--- Supplied text Enclosed Below ---

High cases, low vaccinations risk Grant County summer events
Published 12:00 pm Tuesday, April 20, 2021
- Cycle Oregon has canceled all of its 2020 events, including the Classic ride that was scheduled to be in Grant County Sept. 12-19.
Grant County risks missing out on summer events again this year with the highest COVID-19 infections per capita in Oregon and the state’s worst vaccination rate.
Grant County Fair Manager Mindy Winegar said in an email Thursday that the BMW Riders of Oregon’s Chief Joseph Rally, scheduled in June to take place at the Grant County Fairgrounds, has already canceled.
Winegar said the Grant County Fair, scheduled for August, is being planned as usual.
“I am still planning as normal,” she said. “I hope we will get this all under control, and we can move forward.”
Steve Schulz, executive director of Cycle Oregon, said they put out a “save the date” for the event, which was tentatively scheduled Sept. 11-18, and are in a “wait and see” mode for now.
Schulz said Cycle Oregon very much wants to have the event, but all of the counties they go through have to be “on the same page” when it comes to rates of infection and vaccination rates.
“All the counties are different,” he said. “Grant County doesn’t seem to want to get vaccinated.”
He said Cycle Oregon would decide by late May or early June whether the event will go on or not.
Meanwhile, Colby Farrell of the Whiskey Gulch Gang, which organizes the ‘62 Days Celebration in Canyon City, said some people in Grant County — no matter what — are not going to get the vaccine.
Farrell said, if the vaccine is available to anyone who wants it, people should be allowed to choose for themselves whether they should attend large gatherings.

--- End of Enclosed Supplied text ---

> Exercise instructions
Continue the news article about COVID-19 risks to Grant County summer events, beginning right after its final paragraph.

--- Material shown Enclosed Below ---

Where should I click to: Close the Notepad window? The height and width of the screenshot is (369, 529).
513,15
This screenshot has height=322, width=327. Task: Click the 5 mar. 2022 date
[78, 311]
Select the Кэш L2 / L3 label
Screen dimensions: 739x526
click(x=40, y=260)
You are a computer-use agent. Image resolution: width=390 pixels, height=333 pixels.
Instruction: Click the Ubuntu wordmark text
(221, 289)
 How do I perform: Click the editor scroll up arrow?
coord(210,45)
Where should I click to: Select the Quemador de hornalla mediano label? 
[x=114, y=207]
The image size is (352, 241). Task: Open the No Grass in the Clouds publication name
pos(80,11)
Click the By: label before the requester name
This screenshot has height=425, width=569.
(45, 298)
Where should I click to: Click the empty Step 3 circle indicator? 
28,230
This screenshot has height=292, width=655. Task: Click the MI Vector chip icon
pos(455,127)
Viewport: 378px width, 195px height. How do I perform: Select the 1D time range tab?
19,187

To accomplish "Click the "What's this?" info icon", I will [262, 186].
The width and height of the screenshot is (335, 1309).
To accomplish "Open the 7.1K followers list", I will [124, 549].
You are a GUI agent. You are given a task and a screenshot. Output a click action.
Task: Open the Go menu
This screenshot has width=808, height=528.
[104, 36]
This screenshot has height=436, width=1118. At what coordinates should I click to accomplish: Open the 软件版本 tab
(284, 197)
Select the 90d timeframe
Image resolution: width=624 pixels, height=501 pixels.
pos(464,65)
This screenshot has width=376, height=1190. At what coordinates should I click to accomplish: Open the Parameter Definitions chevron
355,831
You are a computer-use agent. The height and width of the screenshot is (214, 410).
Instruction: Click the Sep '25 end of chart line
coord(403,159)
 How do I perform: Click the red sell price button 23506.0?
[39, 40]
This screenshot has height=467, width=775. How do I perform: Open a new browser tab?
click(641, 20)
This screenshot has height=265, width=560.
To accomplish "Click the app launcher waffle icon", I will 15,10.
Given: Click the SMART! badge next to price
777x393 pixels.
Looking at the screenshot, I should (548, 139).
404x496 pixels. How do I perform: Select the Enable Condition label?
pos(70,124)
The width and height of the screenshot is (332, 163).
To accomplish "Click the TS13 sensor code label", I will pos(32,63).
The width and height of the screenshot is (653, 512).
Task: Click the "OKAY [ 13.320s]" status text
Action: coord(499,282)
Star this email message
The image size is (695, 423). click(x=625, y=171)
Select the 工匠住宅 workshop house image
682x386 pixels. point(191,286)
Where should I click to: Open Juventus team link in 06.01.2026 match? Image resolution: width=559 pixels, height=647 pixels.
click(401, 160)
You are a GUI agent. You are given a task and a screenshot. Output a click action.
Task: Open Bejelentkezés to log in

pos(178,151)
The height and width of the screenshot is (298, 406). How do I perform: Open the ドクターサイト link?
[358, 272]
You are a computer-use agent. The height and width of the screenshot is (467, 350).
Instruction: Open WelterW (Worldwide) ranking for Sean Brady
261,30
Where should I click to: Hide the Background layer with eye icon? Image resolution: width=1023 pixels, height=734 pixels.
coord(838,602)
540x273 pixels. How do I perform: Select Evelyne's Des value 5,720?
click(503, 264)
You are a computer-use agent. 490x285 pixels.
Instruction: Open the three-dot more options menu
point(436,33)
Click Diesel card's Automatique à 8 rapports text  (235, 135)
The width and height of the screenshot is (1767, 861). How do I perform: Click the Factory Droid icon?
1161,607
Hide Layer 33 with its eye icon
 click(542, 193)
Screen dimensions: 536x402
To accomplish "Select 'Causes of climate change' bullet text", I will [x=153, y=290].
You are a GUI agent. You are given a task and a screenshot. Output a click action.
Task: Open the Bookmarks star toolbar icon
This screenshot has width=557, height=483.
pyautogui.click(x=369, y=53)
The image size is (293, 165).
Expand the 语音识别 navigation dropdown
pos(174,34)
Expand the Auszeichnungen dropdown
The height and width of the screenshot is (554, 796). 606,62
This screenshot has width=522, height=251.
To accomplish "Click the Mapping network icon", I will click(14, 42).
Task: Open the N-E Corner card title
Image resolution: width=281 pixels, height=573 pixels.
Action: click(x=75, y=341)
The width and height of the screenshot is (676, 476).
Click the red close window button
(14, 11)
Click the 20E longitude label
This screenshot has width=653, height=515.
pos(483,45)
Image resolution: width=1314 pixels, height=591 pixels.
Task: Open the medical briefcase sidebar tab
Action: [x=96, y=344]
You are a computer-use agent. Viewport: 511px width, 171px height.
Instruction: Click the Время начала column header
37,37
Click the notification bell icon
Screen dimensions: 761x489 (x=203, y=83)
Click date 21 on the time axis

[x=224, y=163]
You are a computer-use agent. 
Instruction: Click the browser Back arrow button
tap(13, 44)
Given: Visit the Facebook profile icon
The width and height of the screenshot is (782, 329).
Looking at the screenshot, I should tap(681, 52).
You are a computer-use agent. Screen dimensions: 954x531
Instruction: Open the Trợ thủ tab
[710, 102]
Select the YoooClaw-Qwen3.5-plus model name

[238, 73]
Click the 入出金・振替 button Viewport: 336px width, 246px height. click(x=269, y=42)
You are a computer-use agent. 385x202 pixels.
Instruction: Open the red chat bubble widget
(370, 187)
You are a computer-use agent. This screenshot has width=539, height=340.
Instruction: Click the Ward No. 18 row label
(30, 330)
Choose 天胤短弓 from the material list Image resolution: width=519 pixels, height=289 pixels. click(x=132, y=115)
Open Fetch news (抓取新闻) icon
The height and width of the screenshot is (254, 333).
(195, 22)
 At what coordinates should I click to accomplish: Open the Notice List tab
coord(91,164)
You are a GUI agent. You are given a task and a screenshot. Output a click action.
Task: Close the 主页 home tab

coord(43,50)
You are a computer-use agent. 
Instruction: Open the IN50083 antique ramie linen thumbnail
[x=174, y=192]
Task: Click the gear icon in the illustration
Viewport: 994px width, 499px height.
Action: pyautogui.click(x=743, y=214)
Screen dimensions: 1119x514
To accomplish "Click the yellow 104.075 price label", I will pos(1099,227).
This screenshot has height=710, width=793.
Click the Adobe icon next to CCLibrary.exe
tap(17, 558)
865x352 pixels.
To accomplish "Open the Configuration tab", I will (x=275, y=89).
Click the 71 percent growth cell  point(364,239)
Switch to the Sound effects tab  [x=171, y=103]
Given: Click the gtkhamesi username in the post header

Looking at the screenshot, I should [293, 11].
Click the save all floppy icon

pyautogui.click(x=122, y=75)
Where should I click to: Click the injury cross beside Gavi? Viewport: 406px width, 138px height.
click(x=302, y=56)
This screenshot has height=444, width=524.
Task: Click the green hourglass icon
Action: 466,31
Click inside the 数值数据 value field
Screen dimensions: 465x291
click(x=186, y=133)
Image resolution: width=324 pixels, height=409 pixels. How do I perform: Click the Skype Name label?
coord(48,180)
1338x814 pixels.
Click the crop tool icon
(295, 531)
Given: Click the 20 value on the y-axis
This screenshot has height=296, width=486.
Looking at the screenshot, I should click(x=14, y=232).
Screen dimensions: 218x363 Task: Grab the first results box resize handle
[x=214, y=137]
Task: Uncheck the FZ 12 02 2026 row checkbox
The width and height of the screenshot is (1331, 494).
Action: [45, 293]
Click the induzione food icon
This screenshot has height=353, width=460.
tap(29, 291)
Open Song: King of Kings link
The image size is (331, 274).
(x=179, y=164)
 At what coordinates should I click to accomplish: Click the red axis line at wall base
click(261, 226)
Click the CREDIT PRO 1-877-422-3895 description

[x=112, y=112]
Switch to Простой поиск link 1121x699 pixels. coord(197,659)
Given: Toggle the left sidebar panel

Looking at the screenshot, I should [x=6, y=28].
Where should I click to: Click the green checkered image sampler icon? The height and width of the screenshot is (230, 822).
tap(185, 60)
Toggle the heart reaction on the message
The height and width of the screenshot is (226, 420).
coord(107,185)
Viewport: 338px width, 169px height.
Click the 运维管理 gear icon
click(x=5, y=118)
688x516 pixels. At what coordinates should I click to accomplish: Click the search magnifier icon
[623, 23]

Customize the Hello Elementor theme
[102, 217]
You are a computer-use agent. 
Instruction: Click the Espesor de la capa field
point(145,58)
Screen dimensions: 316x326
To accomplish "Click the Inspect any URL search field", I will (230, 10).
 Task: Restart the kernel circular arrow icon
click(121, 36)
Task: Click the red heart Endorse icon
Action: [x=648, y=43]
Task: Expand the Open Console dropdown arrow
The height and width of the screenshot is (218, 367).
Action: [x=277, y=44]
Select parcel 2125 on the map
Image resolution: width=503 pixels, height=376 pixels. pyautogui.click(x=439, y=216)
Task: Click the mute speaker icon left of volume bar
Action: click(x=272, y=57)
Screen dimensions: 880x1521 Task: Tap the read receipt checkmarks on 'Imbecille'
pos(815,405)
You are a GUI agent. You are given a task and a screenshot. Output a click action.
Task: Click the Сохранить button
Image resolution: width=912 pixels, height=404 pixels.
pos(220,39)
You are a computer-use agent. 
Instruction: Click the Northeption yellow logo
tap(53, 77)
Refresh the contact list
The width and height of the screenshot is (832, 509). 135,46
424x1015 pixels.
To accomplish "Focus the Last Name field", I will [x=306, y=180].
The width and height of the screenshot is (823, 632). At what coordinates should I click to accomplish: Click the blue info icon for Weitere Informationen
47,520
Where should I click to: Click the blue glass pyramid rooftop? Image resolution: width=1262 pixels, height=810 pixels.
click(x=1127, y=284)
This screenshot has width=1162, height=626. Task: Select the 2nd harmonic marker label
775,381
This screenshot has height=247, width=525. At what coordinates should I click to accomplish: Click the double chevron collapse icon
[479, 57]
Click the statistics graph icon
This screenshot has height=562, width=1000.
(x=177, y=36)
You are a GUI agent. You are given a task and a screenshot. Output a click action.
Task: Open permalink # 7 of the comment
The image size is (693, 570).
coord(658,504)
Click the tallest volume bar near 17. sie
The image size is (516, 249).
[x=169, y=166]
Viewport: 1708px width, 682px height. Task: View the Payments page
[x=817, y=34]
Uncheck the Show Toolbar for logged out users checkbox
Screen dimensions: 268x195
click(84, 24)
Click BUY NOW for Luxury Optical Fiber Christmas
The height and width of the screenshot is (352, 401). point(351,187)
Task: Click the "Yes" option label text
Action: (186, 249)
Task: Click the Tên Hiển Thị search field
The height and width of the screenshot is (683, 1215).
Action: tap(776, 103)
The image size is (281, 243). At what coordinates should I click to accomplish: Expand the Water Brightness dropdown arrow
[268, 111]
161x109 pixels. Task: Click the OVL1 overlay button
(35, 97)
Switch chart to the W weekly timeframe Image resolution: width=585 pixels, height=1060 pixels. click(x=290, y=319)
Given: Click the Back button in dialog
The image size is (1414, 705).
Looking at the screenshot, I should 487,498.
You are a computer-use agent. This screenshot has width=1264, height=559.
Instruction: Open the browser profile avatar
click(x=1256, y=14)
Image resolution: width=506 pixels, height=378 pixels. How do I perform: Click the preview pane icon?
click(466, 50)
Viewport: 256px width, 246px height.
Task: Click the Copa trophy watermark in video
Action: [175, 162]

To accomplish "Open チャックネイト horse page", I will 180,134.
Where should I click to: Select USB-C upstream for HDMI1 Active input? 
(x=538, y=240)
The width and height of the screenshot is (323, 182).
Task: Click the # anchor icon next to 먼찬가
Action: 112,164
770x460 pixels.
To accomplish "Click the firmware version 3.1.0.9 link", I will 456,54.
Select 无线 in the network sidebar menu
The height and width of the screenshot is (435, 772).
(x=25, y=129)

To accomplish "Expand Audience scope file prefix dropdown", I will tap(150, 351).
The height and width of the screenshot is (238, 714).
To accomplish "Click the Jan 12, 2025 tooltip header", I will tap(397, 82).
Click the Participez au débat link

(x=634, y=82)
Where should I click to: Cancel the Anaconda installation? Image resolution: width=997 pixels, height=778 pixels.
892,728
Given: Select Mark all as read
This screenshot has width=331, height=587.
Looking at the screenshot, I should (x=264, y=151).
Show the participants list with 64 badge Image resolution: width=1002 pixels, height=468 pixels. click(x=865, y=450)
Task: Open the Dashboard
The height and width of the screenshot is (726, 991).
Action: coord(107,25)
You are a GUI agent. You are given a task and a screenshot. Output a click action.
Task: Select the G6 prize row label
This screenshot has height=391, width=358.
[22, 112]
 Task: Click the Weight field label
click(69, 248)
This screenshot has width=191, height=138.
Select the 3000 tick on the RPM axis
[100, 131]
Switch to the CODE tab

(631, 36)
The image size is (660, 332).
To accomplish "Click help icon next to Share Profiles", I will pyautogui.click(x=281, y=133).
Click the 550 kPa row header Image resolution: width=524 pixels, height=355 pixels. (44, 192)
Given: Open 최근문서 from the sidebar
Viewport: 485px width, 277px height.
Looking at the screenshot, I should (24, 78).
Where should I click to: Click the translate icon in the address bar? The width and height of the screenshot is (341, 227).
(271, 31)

--- End of Enclosed Material shown ---

> Answer to this task
“To me, it seems like it should be about personal responsibility and choice at that point,” he said. “Not everybody is going to get the vaccine, no matter how much some people may want that. It’s just not reality.”
Farrell, 45, has lived in Grant County his whole life. He said he had seen community events come and go by the wayside over the years. From Monument’s Grasshopper Festival to Kam Wah Chung Days in John Day, community events have gone away under normal circumstances.
“We don’t want to lose these events,” he said, “especially ones that are unique like ‘62 Days and the demolition derby you won’t really see anywhere else.”
Farrell said he rolled up his sleeve to get the vaccine when it was his turn. He said getting the vaccine is a “personal choice” that people need to make for themselves.
Farrell said what drove his decision in getting the shot was so that Grant County “could move forward and get back to a sense of normalcy.”
“Getting the vaccine — so that we can get back to getting things going like they need to be — outweighed my fear of it,” he said.